Dans la force aérienne indienne, il est courant et normal que des pilotes exceptionnellement qualifiés atteignent le grade de Wing Commander dès la trentaine. Les pilotes de démonstration sont souvent parmi les plus compétents, en parfaite condition médicale, et très à jour, car les routines de voltige aérienne exigent des réflexes aiguisés, une excellente condition physique et une grande résistance aux contraintes physiologiques.
Cela ne remet pas en cause l’aspect général de l’analyse de Davies concernant les risques physiologiques liés aux vols acrobatiques : la perte de conscience liée aux forces G reste un danger reconnu, même pour les jeunes pilotes, et de nombreux accidents mortels lors de démonstrations aériennes dans le monde ont été associés à de tels épisodes. Son rappel des dangers des manœuvres énergétiques à basse altitude est également en accord avec les constats de longues années de sécurité aérienne.
Cependant, l’erreur fondamentale sur l’âge du pilote affaiblit la crédibilité de la conclusion finale de Davies. Le système très différent de progression de carrière dans l’IAF modifie profondément le contexte.
Alors que l’enquête officielle progresse, toutes les hypothèses — qu’elles soient techniques, physiologiques ou procédurales — restent ouvertes. Ce débat autour de l’analyse de Davies souligne l’importance de disposer d’une connaissance précise des spécificités de chaque force aérienne avant de tirer des conclusions à partir du grade ou du rôle du pilote seuls.

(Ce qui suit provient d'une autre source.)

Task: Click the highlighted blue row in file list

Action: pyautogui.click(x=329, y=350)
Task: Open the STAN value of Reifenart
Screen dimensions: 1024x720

Le Wing Commander Sahil Syal était un pilote de chasse jeune, hautement qualifié et en parfaite condition médicale, réalisant une routine pour laquelle il était dûment certifié. Toute analyse du crash du Tejas doit donc impérativement partir des faits conformes aux réalités et aux pratiques de l’Indian Air Force, et non à celles de la Royal Air Force.